Die aktuelle Gesetzgebung bewirkt die grösste Verhinderung der Erzeugung von kulturellem Wert und den grössten Wohlfahrtsverlust, den es jemals gegeben hat.

Als Menschheit sind wir das erste Mal in der – vor 10 Jahren noch völlig undenkbaren – Situation, dass einerseits jeder – digital divide aside – potentiell Zugang zu jedem bis dato erzeugten Kulturprodukt haben könnte. Jeder Gedanke, jeder Groove, jeder Take aus jedem Film der jemals gedacht, gespielt, gedreht wurde, und alles andere könnte potentiell jedem, der Zugang zum Internet hat, zugänglich sein. (Leicht zugänglich gemacht wird im übrigen nur, was verblödet.)

Und nicht nur zugänglich, es könnte auch Ausgangspunkt für Weiterverarbeitung in Form von Mashups, Remixes, Samples, whatever sein, weil wir auch das erste Mal mit jedem PC/Mac/und Linux sowieso gleich mitgelieferte oder webbasierte Tools haben, mit denen wir diesen digitalen Content weiterverarbeiten können. Egal jetzt, ob wir einen Track als Hintergrundmusik für Fotos verwenden, die wir der Oma zeigen, oder die Rede eines Politikers arselectronicatauglich dekonstruieren, oder Samples verschiedener Quellen zu einem Mashup rekombinieren. Wir könnten mit allem spielen, und wir könnten die Ergebnisse davon wiederum in den kollektiven Gesamtoutput zurückführen.
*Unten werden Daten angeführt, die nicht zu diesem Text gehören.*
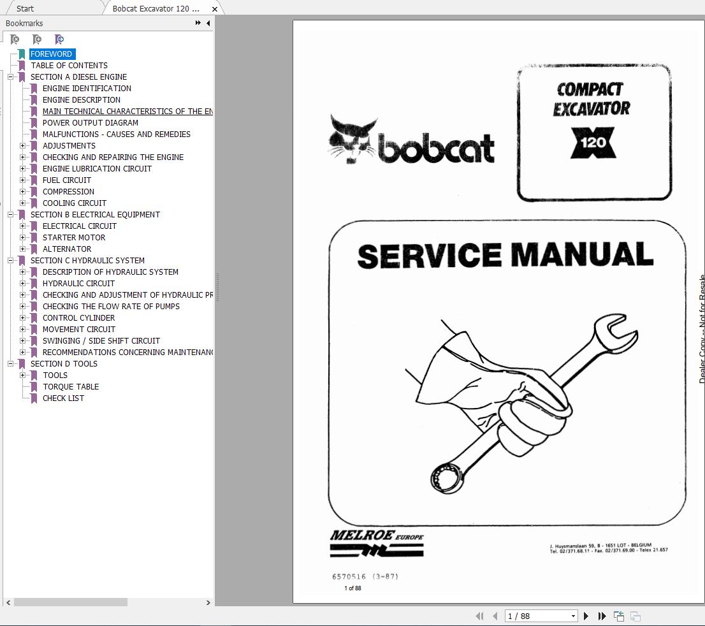Open the FOREWORD bookmark
705x626 pixels.
click(x=52, y=54)
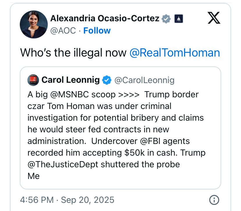Click the grey verified badge beside Ocasio-Cortez
This screenshot has height=211, width=241.
coord(166,19)
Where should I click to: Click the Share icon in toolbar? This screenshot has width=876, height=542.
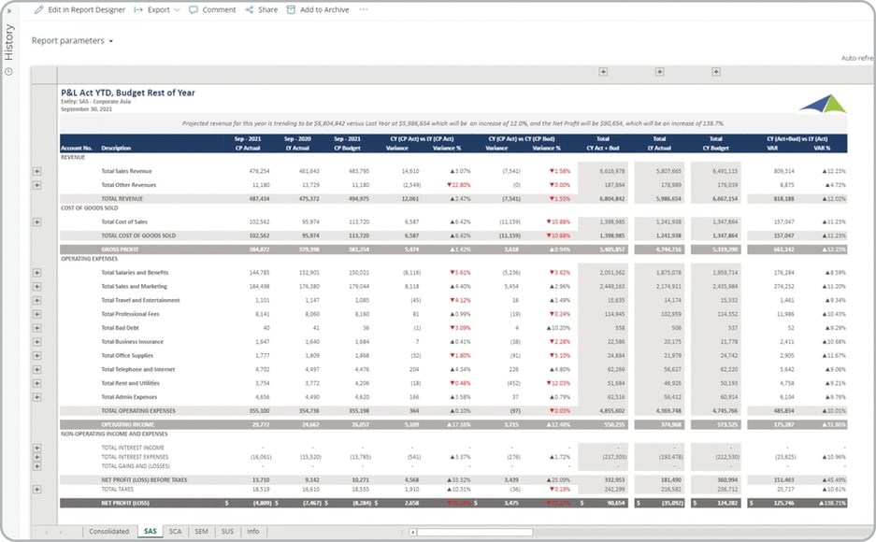pos(250,9)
Betonung liegt auf könnte, weil es eben die Einschränkungen gibt, die zuvor vorwiegend distributionstechnisch bedingt waren, jetzt aber rein verwertungsrechtlich sind. Die gesellschaftlichen, sozialen, kulturellen Opportunitätskosten, die dadurch entstehen, sind jenseits jeglicher Vorstellungskraft.

Diebstahl

Was man auch oft hört, ist, dass wir Diebstahl von geistigem Eigentum sehen, der die Produzenten um ihren verdienten Lohn bringen – und mittelfristig dazu führen wird, dass die kulturellen Güter schlicht nicht mehr erzeugt werden.
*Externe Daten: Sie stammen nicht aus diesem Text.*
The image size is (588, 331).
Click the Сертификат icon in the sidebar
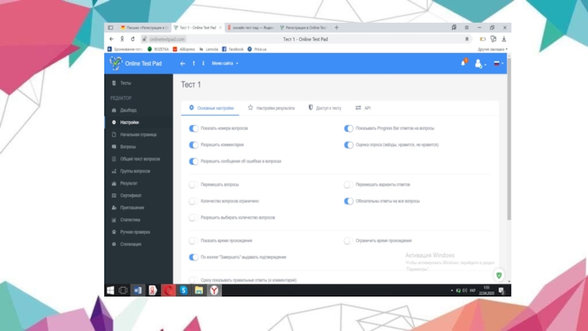point(114,196)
Aber zumindest in meinem naiven Verständnis hat Diebstahl eher mit einem Wegnehmen zu tun. Ich nehm es mir und ein anderer hat es dann nicht mehr. Ich hab dann einen Vorteil, der andere einen Nachteil.

Der Zugang zu einer digitalen Kopie nimmt niemandem etwas weg. Ich hab zwar auch plötzlich Zugang zu den gleichen Daten, aber ich habe dem Besitzer nichts weggenommen. Er hat es immer noch.

Andere Rechte regeln natürlich, dass ich das trotzdem nicht darf, aber die Konnotationen von Diebstahl greifen bei digitalen Gütern nicht.

Das andere was gegen das Gefühl eines Diebstahls spricht ist die Omnipräsenz von den zwei Problemkindern Musik und Film. Sie sind ohnehin überall. Wenn man den Fernseher anschaltet oder das Radiio anmacht strömen sie auf dutzenden frei wählbaren Kanälen auf uns ein, und auch im Web gibt es unzählige legale Dienste.